**DATA TO USE**
-- -- --
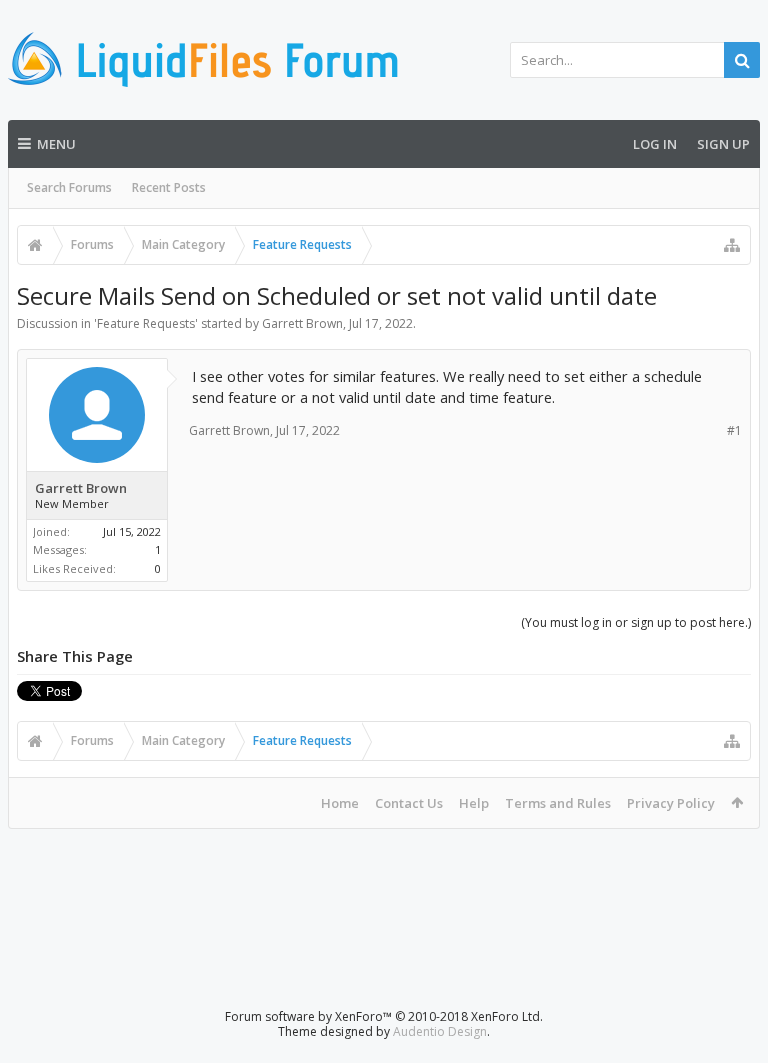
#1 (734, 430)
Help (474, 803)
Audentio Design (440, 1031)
-- -- --
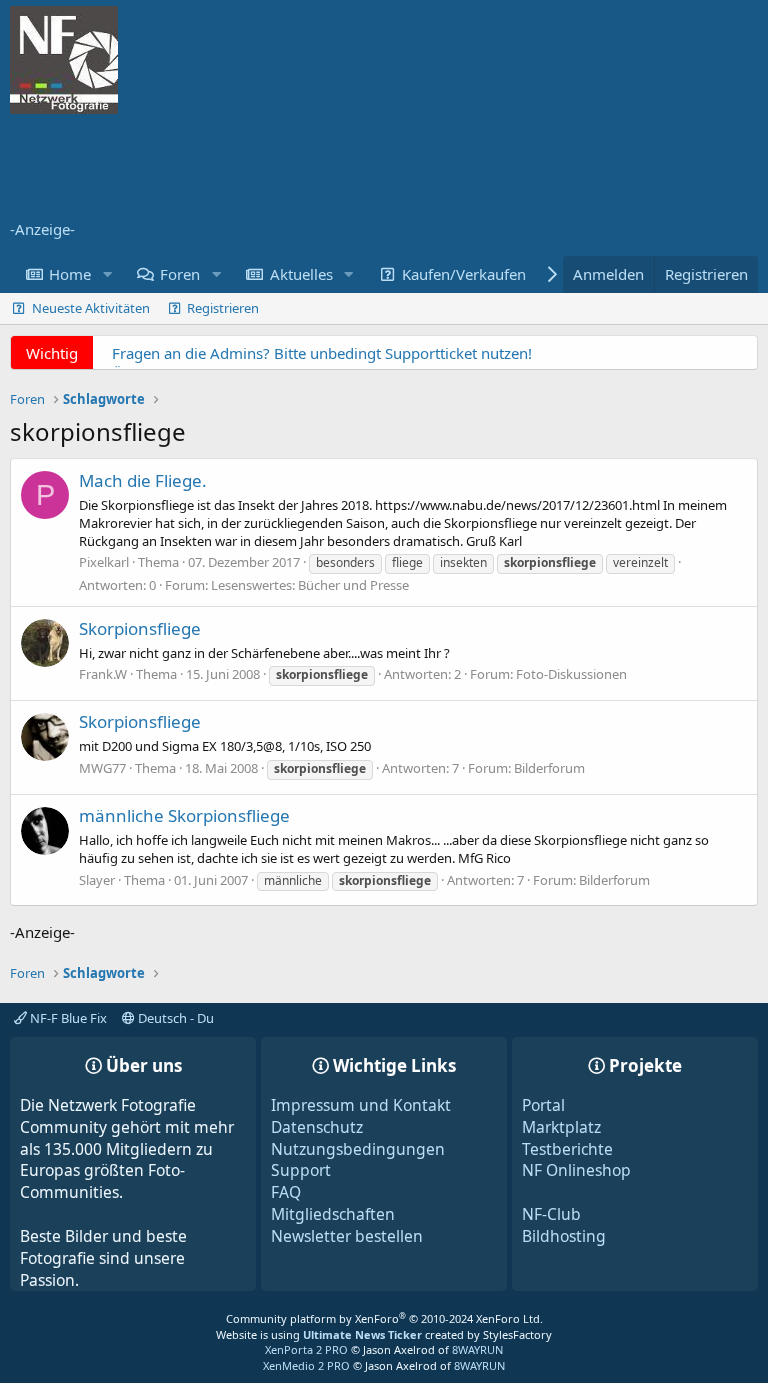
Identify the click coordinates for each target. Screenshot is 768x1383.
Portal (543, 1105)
-- -- --
**WHAT IS BEING ASKED**
Using only the listing above, restate exactly the lines from the line containing "Identify the click" through the line containing "Portal (543, 1105)", both included.

**THE ANSWER**
Identify the click coordinates for each target. Screenshot is 768x1383.
Portal (543, 1105)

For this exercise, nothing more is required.